12 thoughts on “Is MoveOn Less Progressive Than the New York Times Editorial Board?”

  1. This is no surprise. So-called "progressives" have no real principles. Aggressive wars, spying without warrants on US citizens, and ever-larger gov't are basically fine with them as long as democrats are doing it.

  2. Well how do you think "Move On" got it's name, was it about "moving on" from say the Bush administration abuses like on might assume? Well, wouldn't that be nice, but instead we got a 3rd W term. No, it was actually named for "Moving On" form the Clinton impeachment. That tells you about all you need to know about the depth of policy concern that group has and will operate from.

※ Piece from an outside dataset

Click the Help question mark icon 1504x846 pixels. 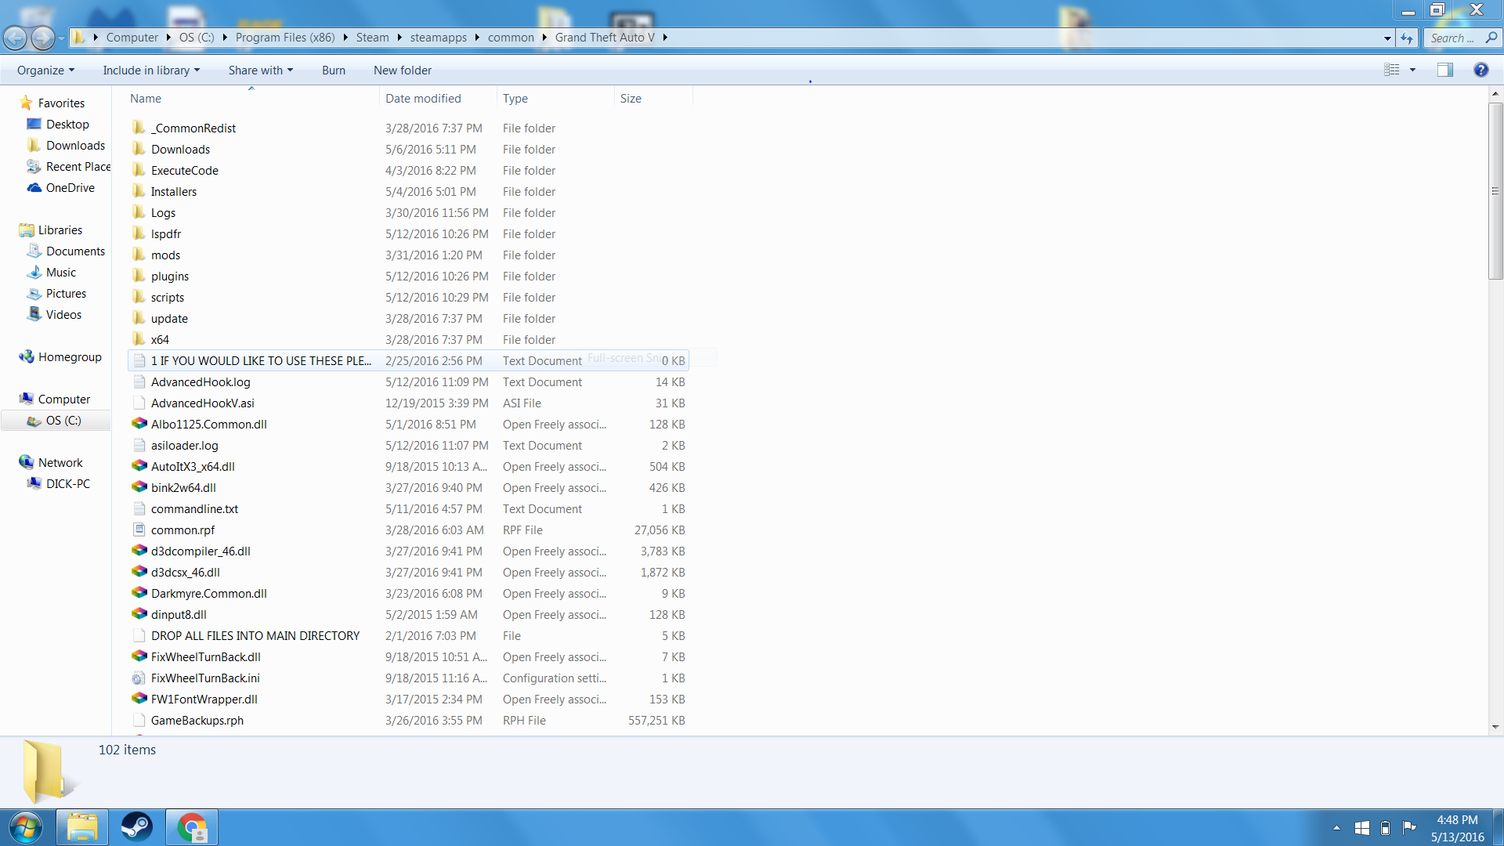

  3. 100% agree. Very well put. Glenn Greenwald also put it well when he said people like moveon.org aren't actually against things like torture, aggression, and assassination. They just pretend to be against them when a republican is in office, for the sake of partisan political gain. Then when a "democrat" gets into office and commits the same crimes, often taking them to greater extremes, moveon.org is either silent, supports it, or blames it on congress, even though they blamed the same things on the president when it was a republican.

    To people like moveon.org, terrorism is okay if it helps their immoral, business-run, blow-you-up-to-get-ahead, "democratic" party.

    They are monsters.

  4. It is Progressive Inc. The left wing version of the right wing Conservative Inc. Divide and conquer the populace and have them at each others throats.

  5. Here's a clue… Move On is a partisan front group.

    Scratch that…

    Move On is a hyper-partisan front group.

    Established as a Clinton personality cult PR outlet… It's very name was a based on a plea to "move on" from the grand jury investigations of the criminal wrong doing by, or on behalf of, the Clintonista regime.

    Akin to a Clinton personality cult version of the Manson Family. Charles Manson's cheering section of brainwashed devotees who chanted and cursed the judge during the trial of the Tate-LaBianca murders… The murders a crude attempt at a false flag using "helter skelter" to ignite a race war in Los Angeles.

    The PR pedigree of Move On

  6. Voicing the newspaper’s official stance, its editorials are often deferential to spin and half-truths from favored political figures. And much of the paper’s news coverage feeds off the kind of newspeak that spews out of the Executive Branch and Congress.

  7. We should not forget, that in today's world each news paper, journal or website is loyal to somebody, or is secretly sponsored by certain political influencers. In that regard, it is difficult to trust anybody. That is applied to not only these two examples, but to the whole sphere.